▶ **INSTRUCTIONS TO FOLLOW**: Everything from the line that holds "How do I perform: Click" through the end of the listing below must be retyped word for word, without any pictures.

---+---

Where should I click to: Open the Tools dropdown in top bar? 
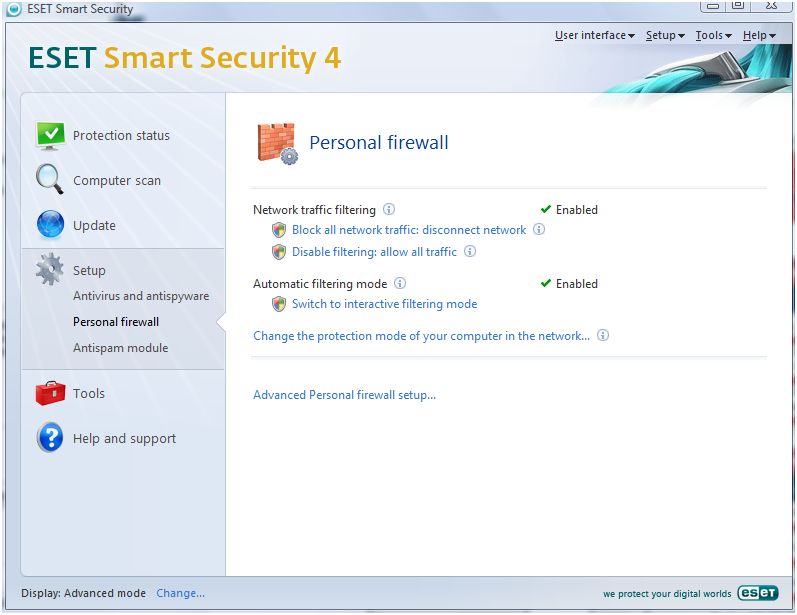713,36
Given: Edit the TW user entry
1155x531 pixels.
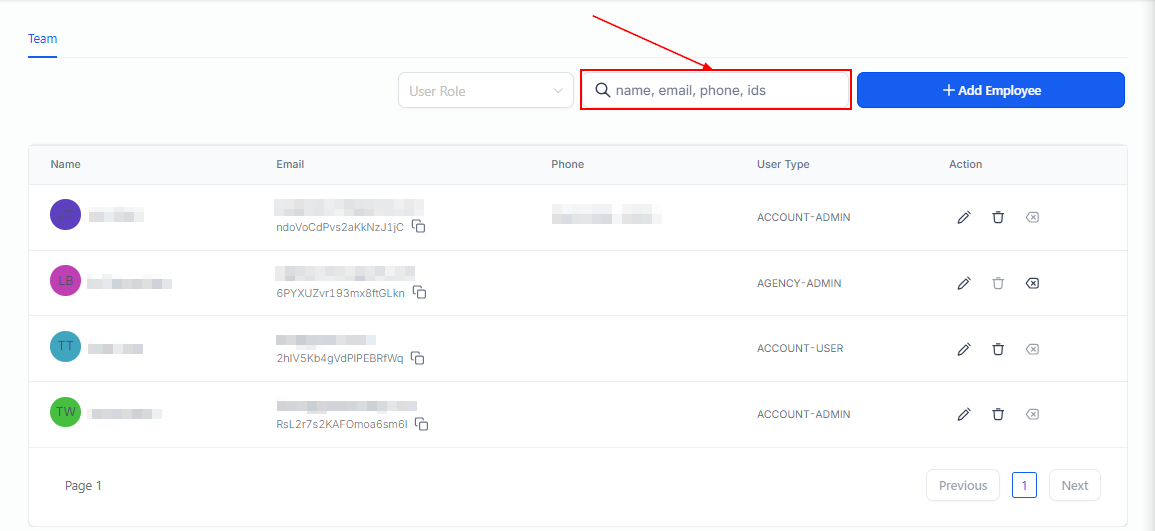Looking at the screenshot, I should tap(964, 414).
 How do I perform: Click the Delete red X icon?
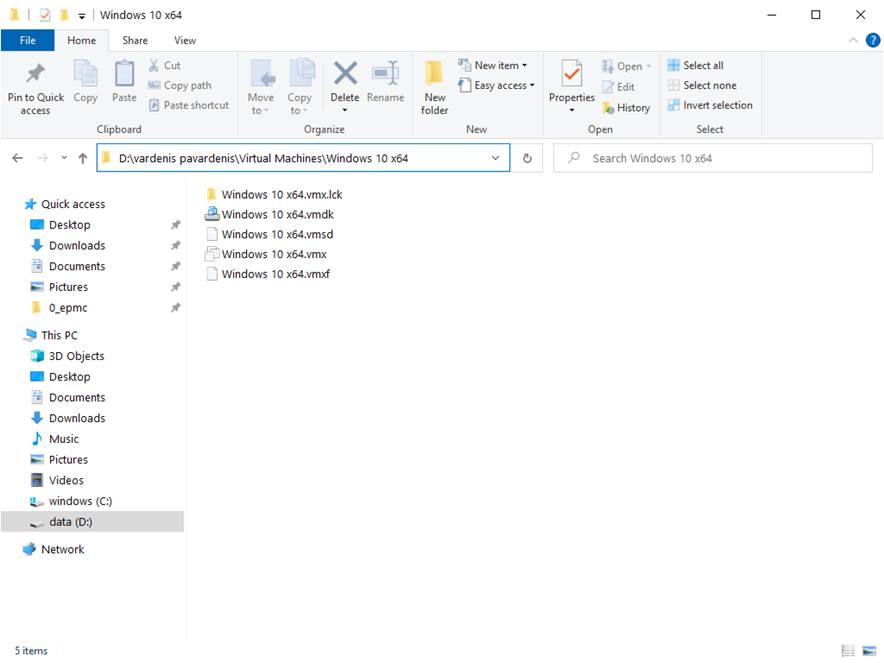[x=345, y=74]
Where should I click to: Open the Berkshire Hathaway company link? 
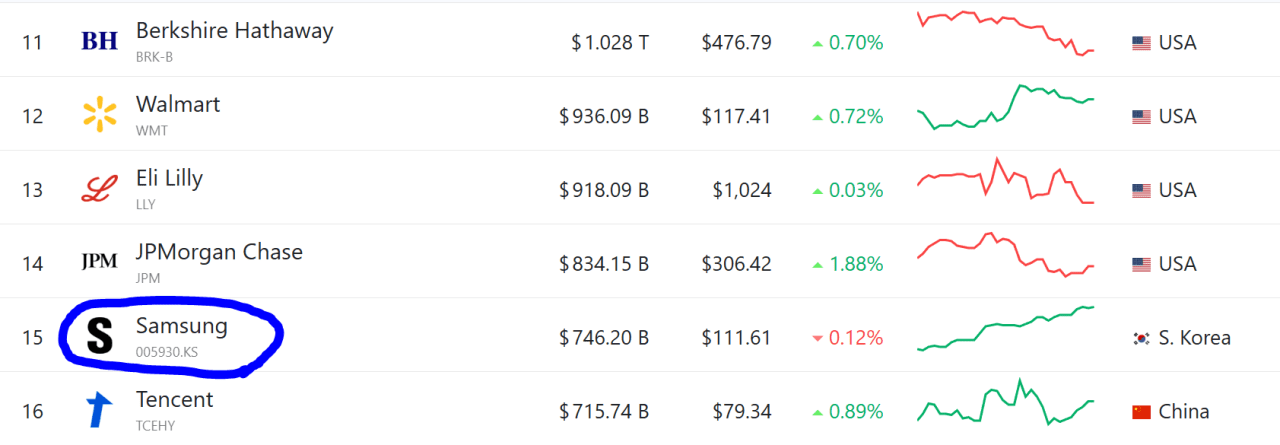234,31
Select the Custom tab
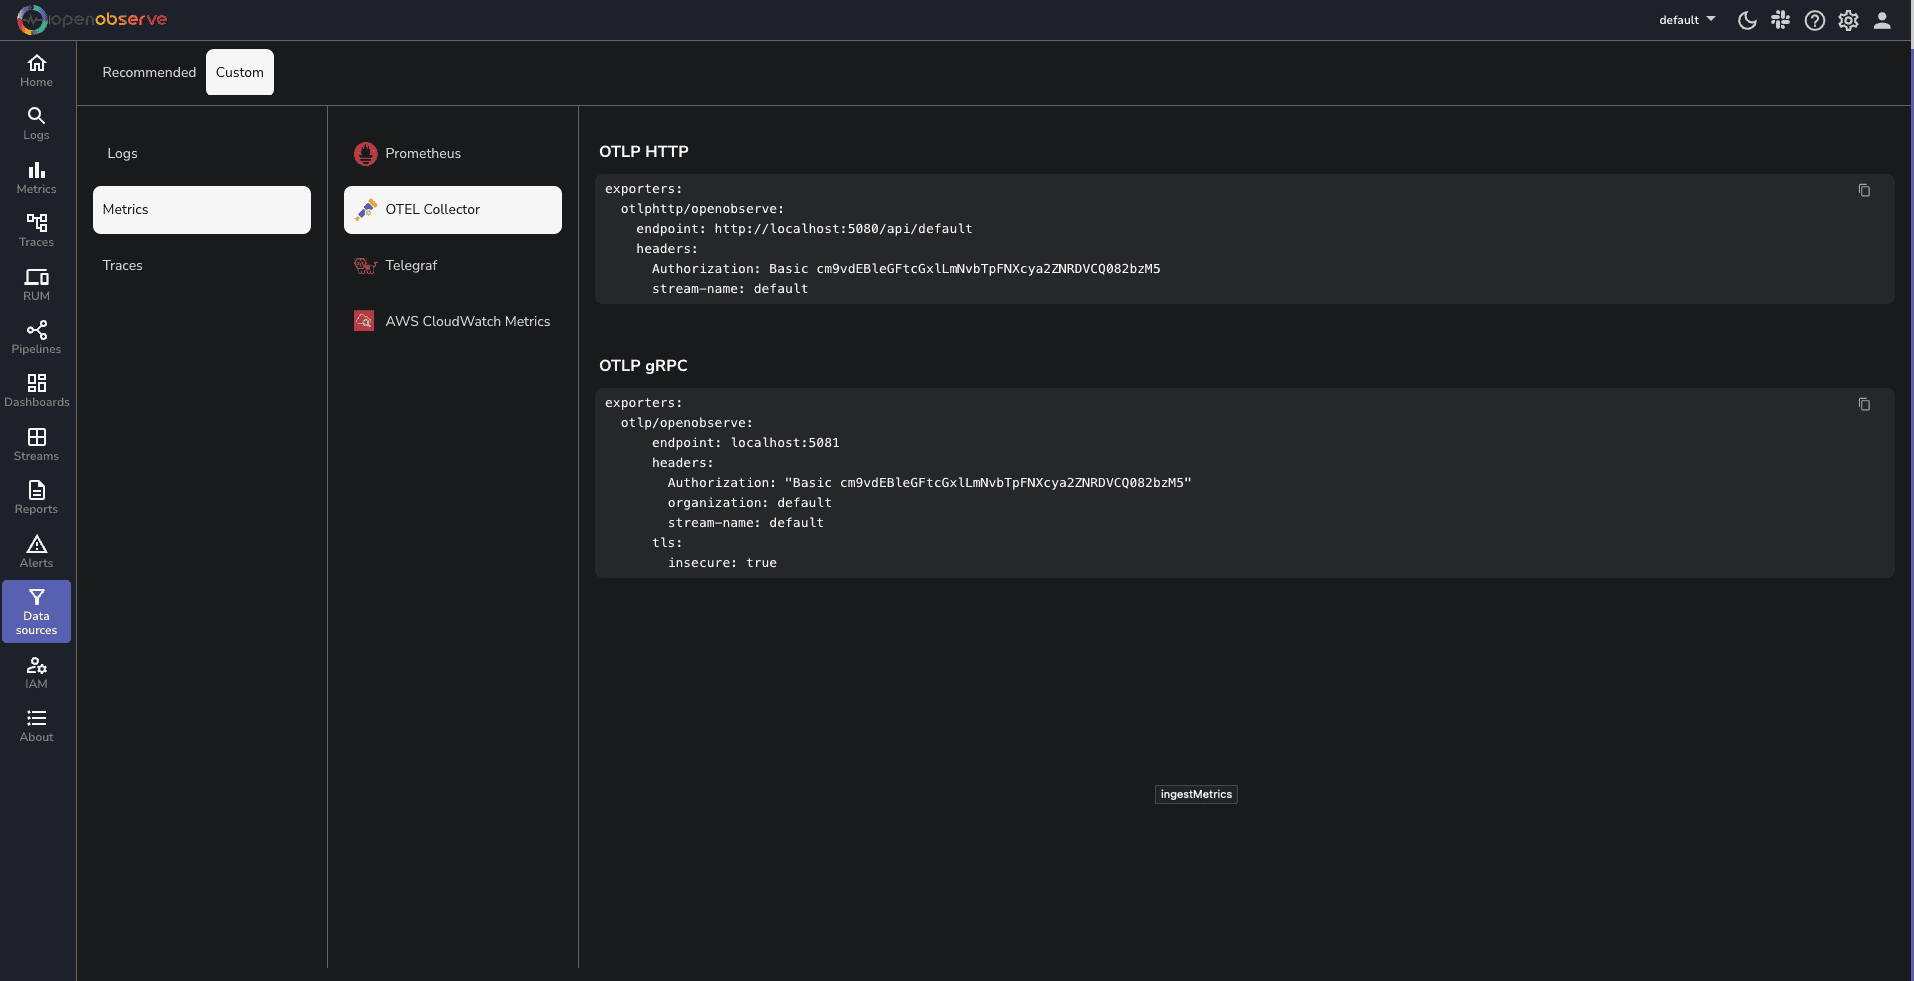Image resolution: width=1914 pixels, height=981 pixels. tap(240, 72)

---+---

▶ **SOLUTION TO THE PROBLEM**:
 How do I perform: Click the Delete red X icon?
[x=345, y=74]
Where should I click to: Open the Berkshire Hathaway company link? 
234,31
Select the Custom tab
Image resolution: width=1914 pixels, height=981 pixels. tap(240, 72)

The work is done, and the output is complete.